The first, Tony Curtis was a Hollywood fixture of the highest order. He starred in more than four dozen films, Some Like it Hot, most famously, bedded famous starlets and then callously wrote about them, sired famous children (Jamie Lee Curtis) and pretty much abandoned them and in his later years, managed to annoy most of Hollywood's new guard when he announced on Larry King Live that he, like many of his old Hollywood friends, would never dream of voting for Brokeback Mountain as Best Picture. Why you ask? Because the film was about homosexuals and quite frankly, that was something he just couldn't get behind. These were his words, by the way. Not mine. It was a full life.
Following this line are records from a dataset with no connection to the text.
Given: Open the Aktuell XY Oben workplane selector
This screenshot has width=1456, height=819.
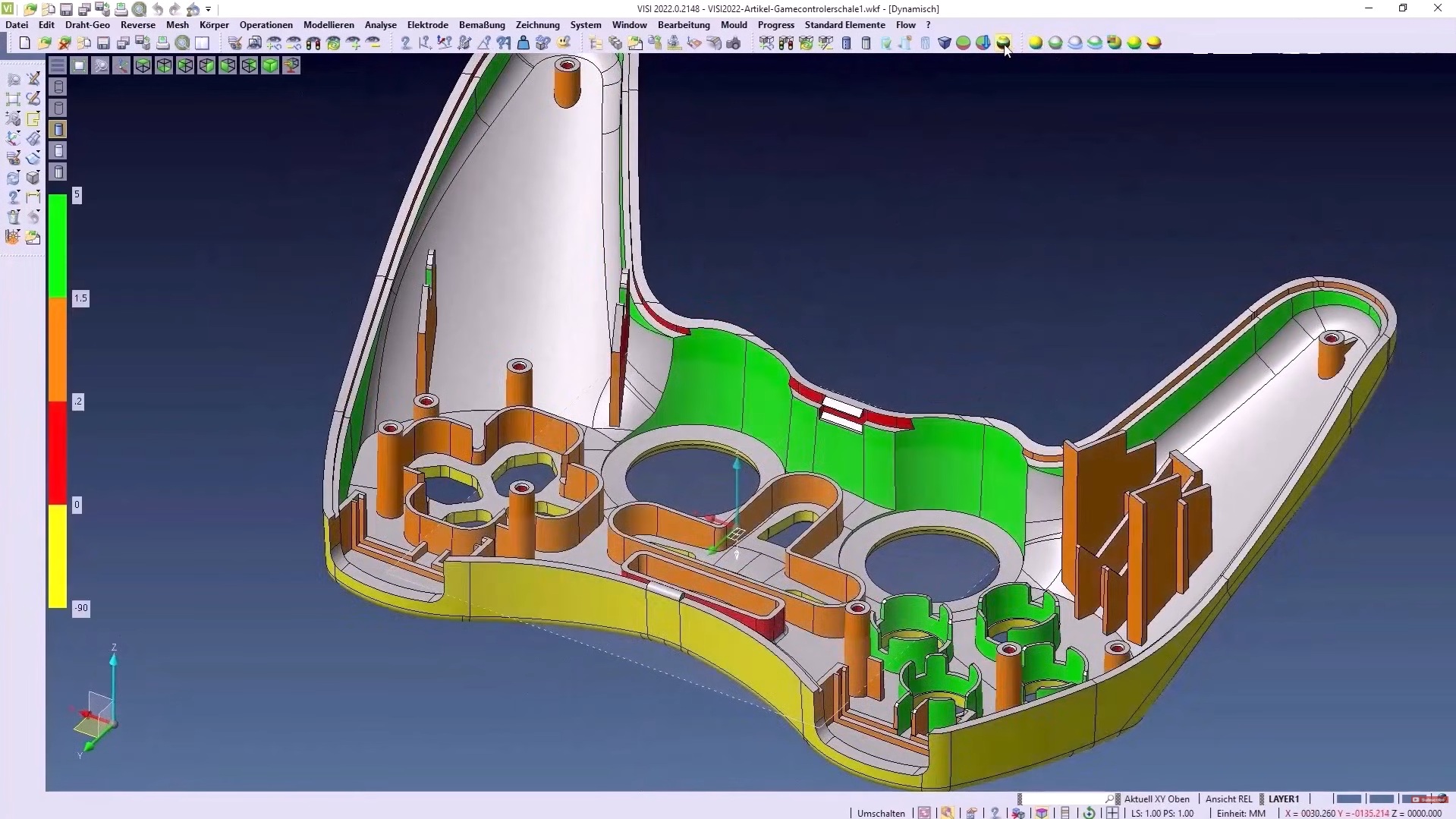Looking at the screenshot, I should pyautogui.click(x=1156, y=799).
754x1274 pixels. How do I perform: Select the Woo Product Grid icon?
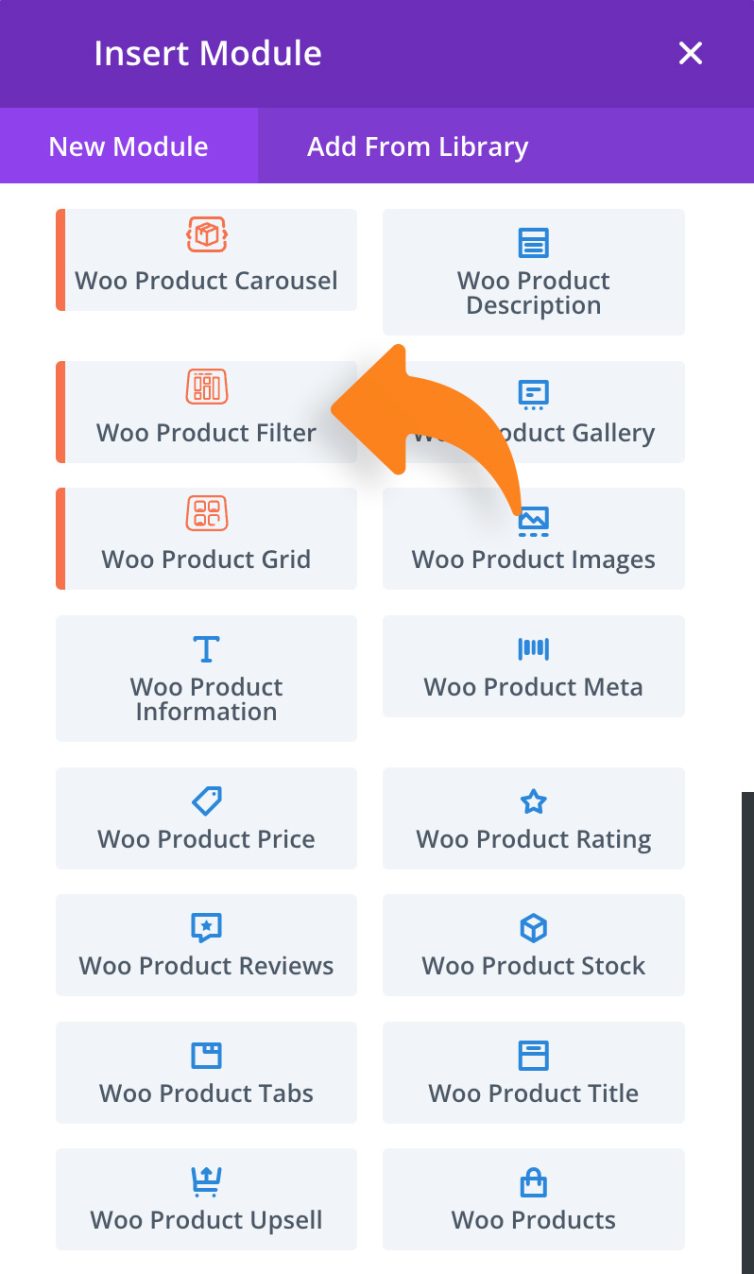[206, 513]
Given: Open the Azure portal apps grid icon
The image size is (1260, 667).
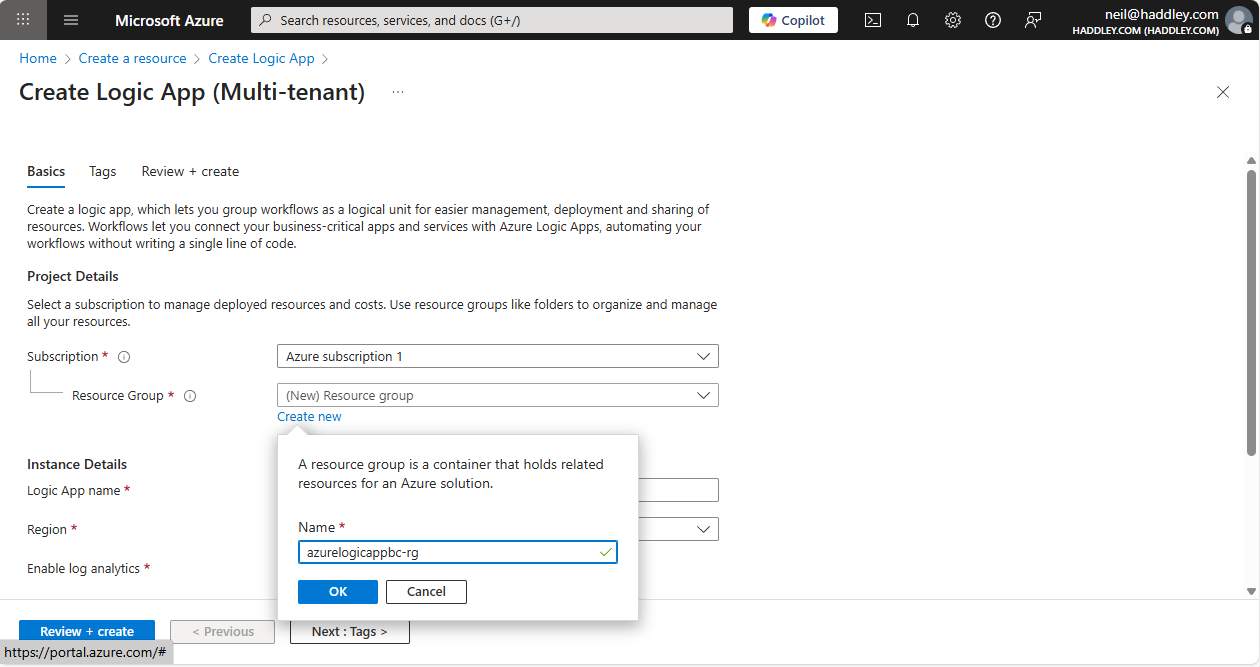Looking at the screenshot, I should 24,20.
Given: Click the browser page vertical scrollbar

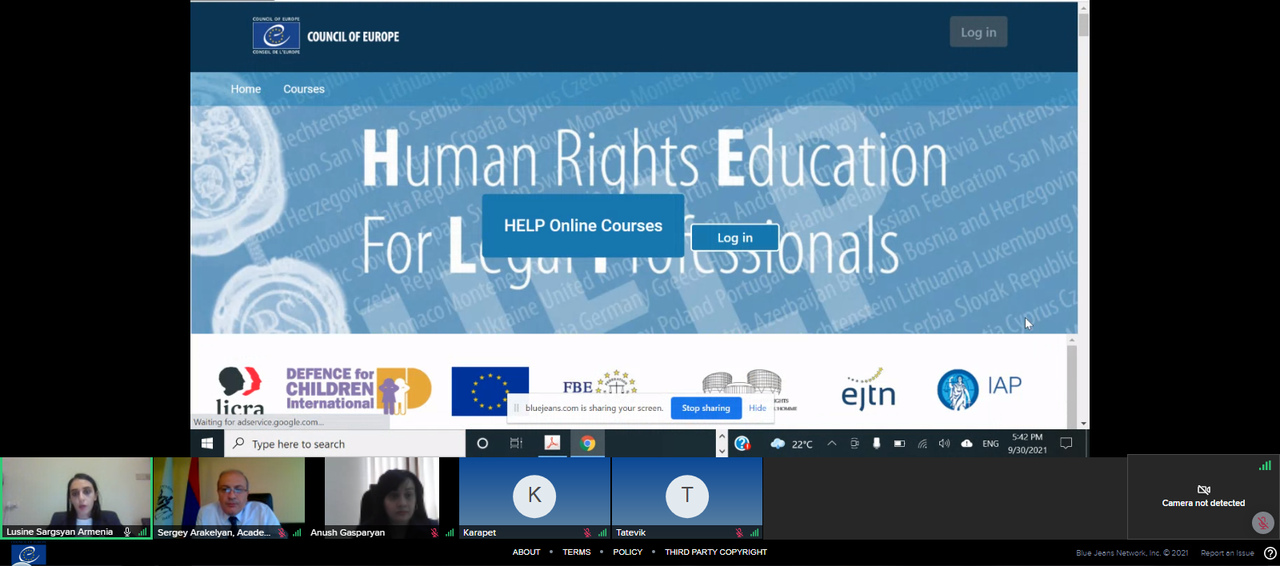Looking at the screenshot, I should [1084, 215].
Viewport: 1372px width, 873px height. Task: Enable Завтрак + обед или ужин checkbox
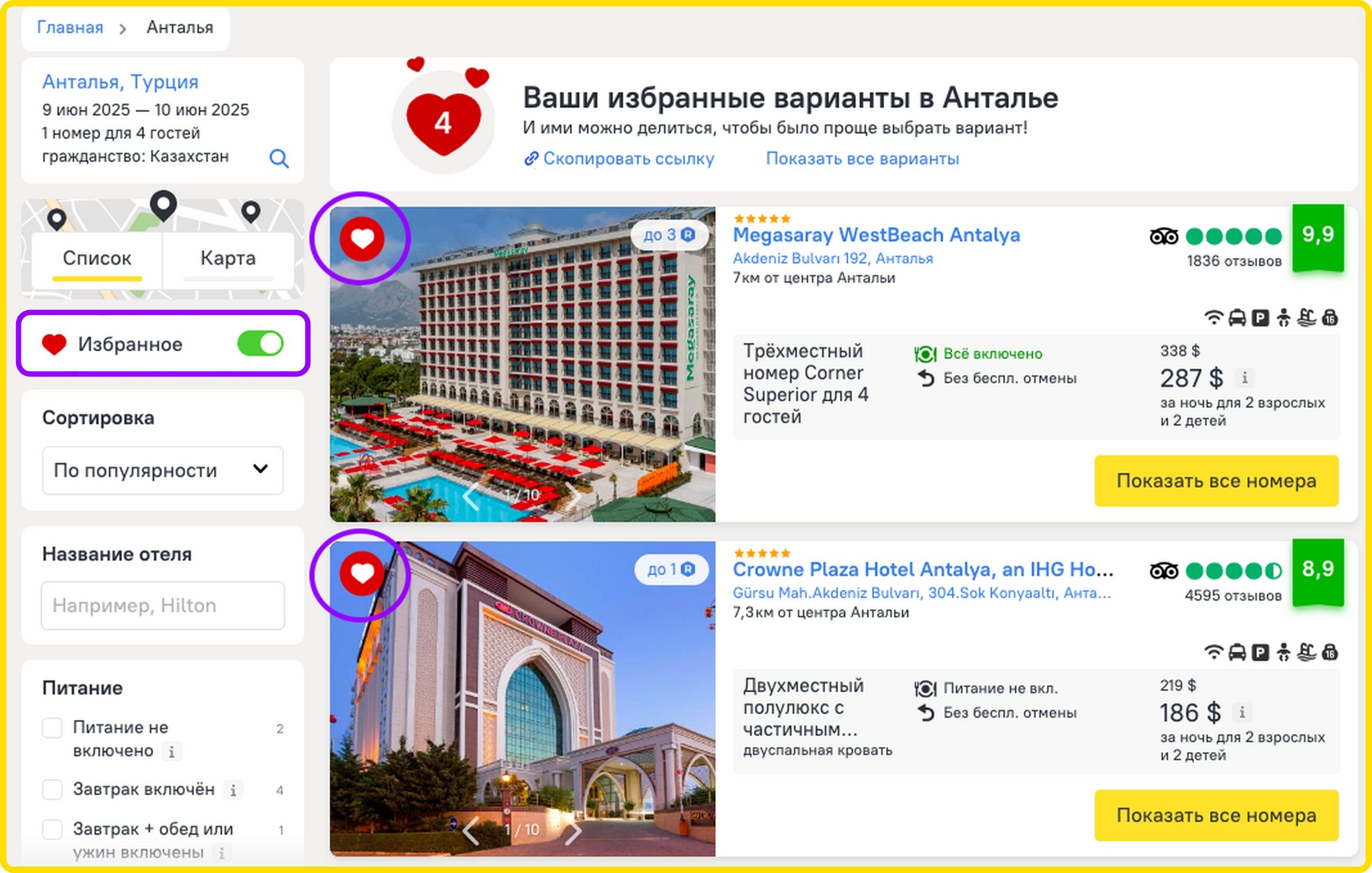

Gloria Stuart, on the other hand, didn't get to taste Hollywood success until she was well into her eighties when she starred in Titanic as an older version of Rose (Kate Winslet played the younger version). She had spent her early years on contract to the studios and when she grew tired of playing the girlfriend ditched town to become a graphic designer. She hadn't ever intended on acting again until James Cameron came calling and invited to join the cast of Titanic. Now, everyone remembers her as the old version of the lady who got to pop Leonardo DiCaprio in the hold of a ship. You could do worse in this life, non?

Finally, Greg Giraldo, was a funny, funny, dude who could have been huge had he not gotten in his own way. A former lawyer who gave up a job at a law firm to pursue comedy, Giraldo became a wildly successful stand-up comic who specialized in dispensing his own brand of sharp and often brutal humor. Like Lewis Black, his routines tended to clever and exasperated rants. The best of which, to my mind, was one I caught last year on Comedy Central at roast in which he excoriated that douche, Larry the Cable Guy.

“Some people say Larry’s only successful because he’s pandering to the lowest common denominator,” Mr. Giraldo said. “Don’t listen to these people, Larry. They’re just bitter and jealous and right.”

Mr. Geraldi, I think I will miss you most of all.